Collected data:
======
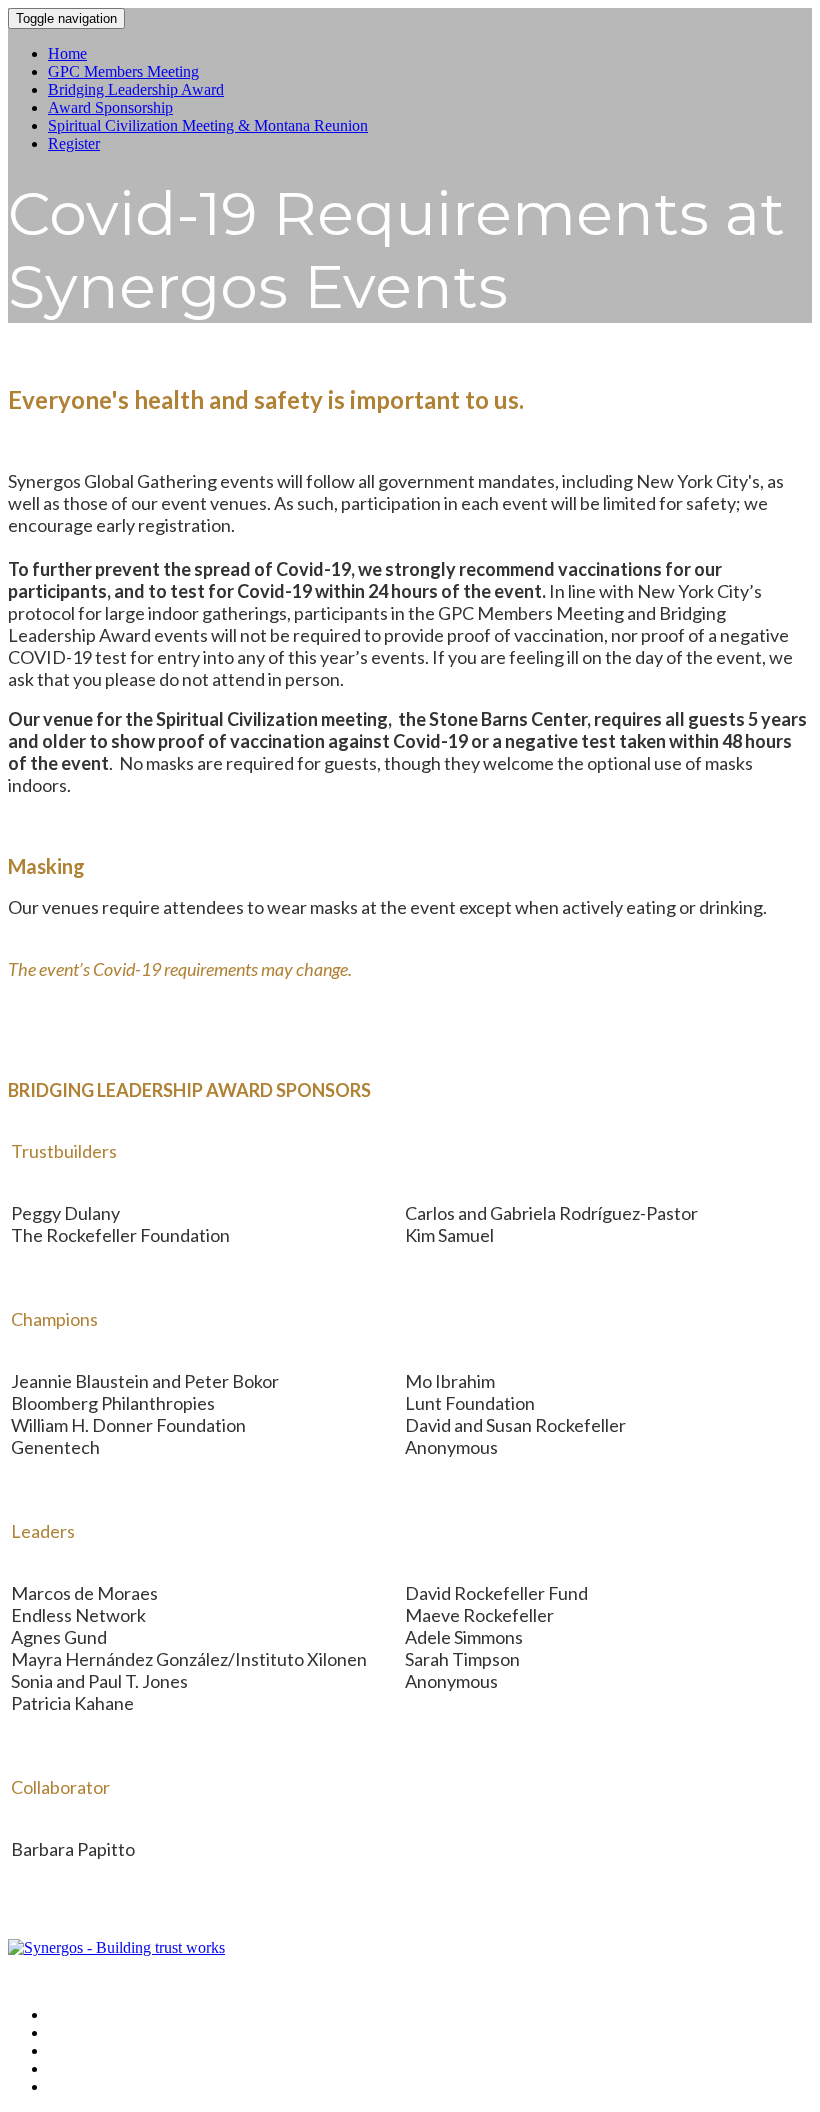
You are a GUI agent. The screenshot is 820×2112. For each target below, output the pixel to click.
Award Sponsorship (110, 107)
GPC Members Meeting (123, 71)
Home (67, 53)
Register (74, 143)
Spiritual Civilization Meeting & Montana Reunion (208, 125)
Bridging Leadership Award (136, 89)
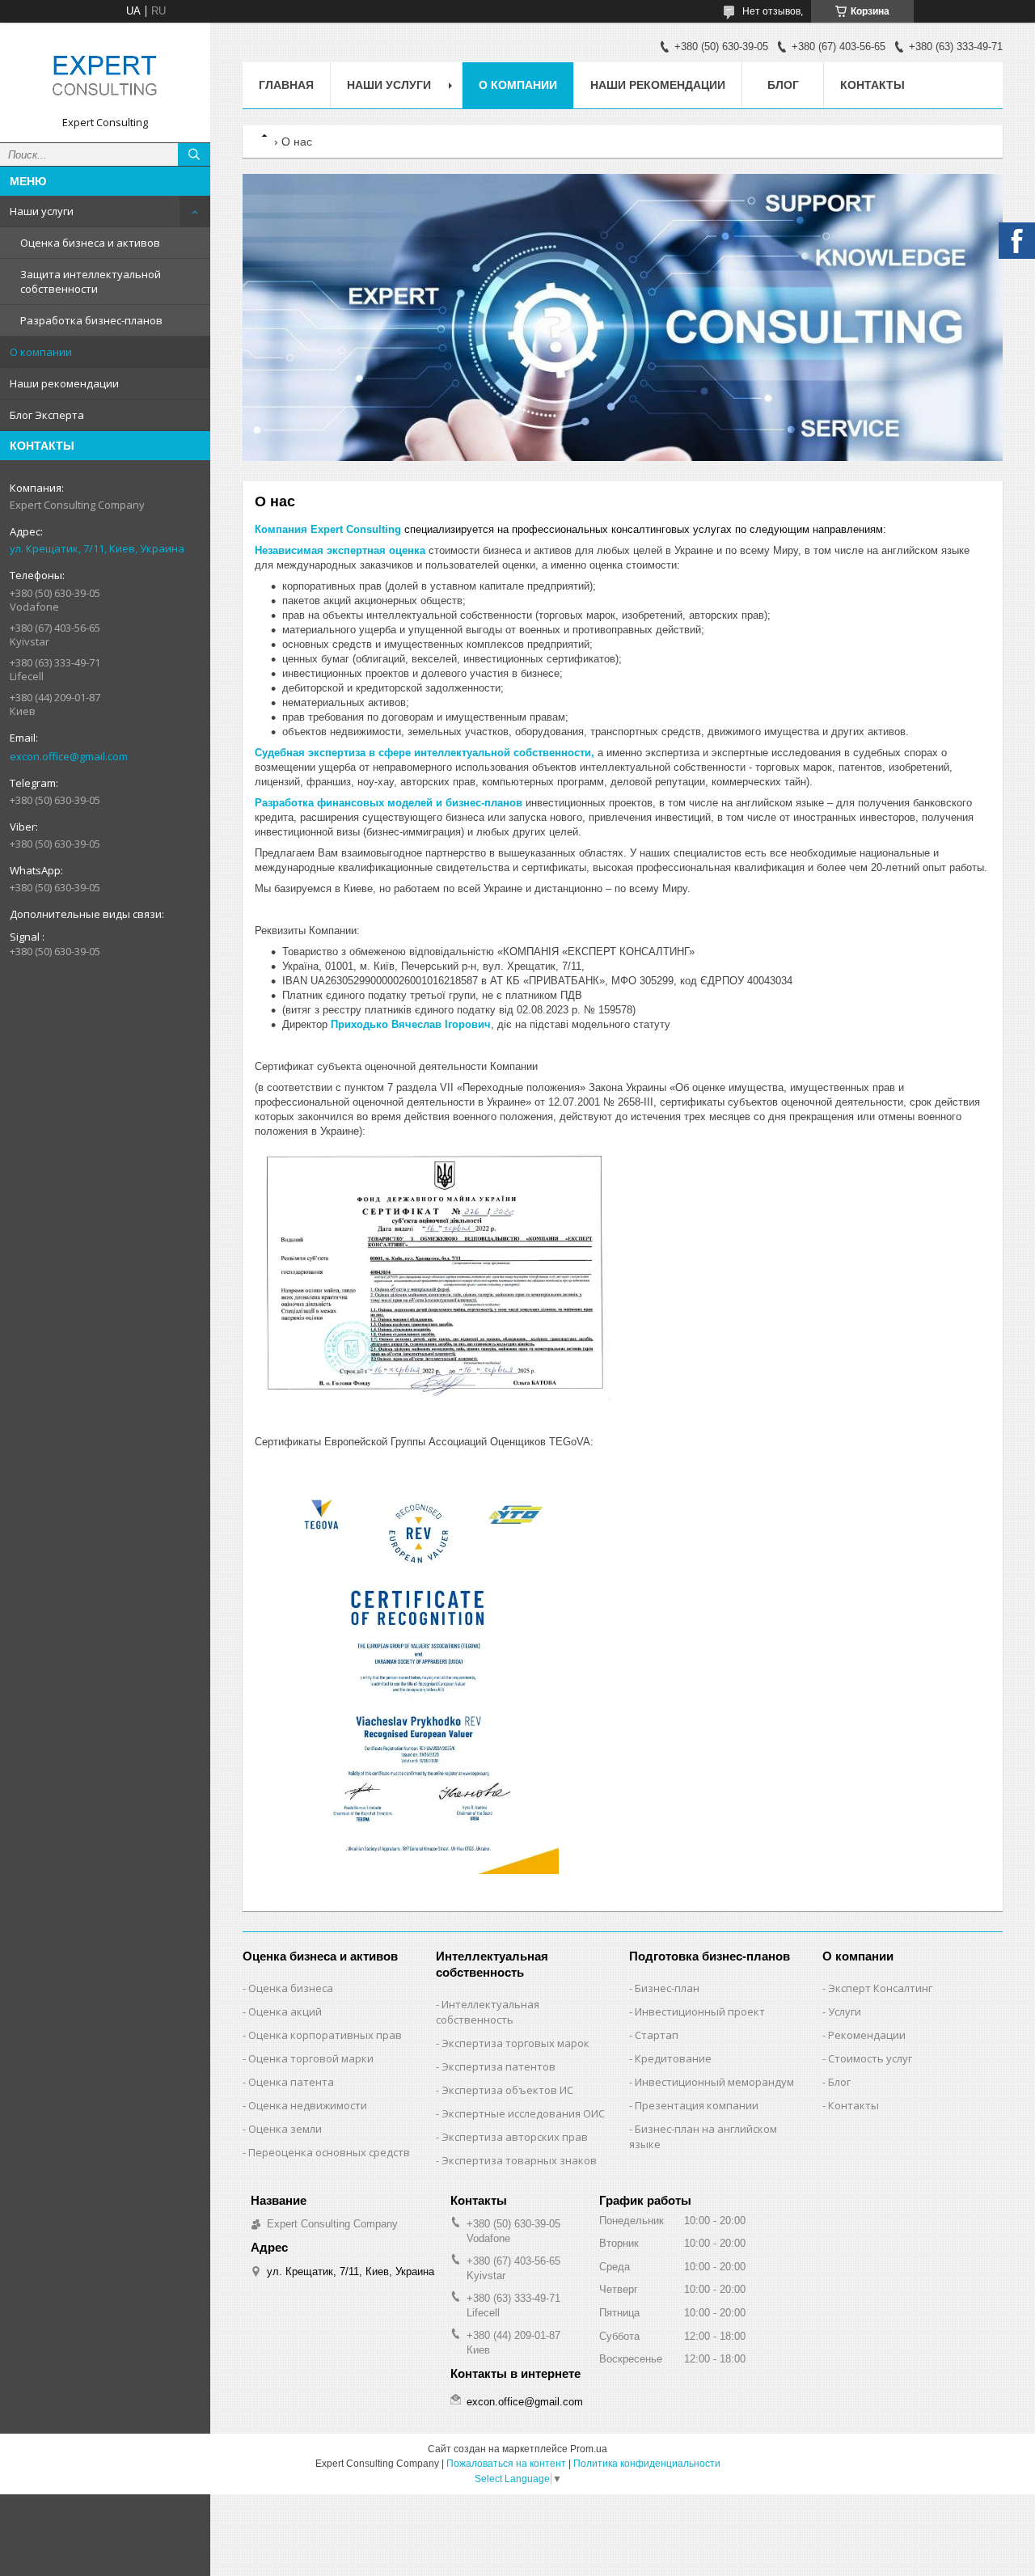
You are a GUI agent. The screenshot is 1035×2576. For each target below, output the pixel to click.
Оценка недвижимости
======
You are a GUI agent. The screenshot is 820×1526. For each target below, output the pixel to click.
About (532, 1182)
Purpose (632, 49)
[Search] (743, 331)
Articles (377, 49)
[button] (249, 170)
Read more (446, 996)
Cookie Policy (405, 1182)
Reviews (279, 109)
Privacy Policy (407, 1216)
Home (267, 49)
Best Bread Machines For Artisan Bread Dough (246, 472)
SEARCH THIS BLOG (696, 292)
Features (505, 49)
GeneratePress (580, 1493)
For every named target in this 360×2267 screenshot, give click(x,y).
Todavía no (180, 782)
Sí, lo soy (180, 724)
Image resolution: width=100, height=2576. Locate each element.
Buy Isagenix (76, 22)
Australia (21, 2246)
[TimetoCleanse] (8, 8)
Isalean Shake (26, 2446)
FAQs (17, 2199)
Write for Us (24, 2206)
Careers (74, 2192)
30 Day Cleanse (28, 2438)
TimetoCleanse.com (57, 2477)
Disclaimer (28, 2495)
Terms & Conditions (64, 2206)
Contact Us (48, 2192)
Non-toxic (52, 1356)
======
- What is needed
Those lines above that contain the string "output" should be returned.

- Response to this exercise
You are a GUI agent. The screenshot is 820×2112. For each target below, output the pixel to click.
You are a GUI agent. The screenshot is 1035×2576. For each target below, output the pixel to click.
You are a GUI agent. The screenshot is 820×1526. For each target below, output the pixel to click.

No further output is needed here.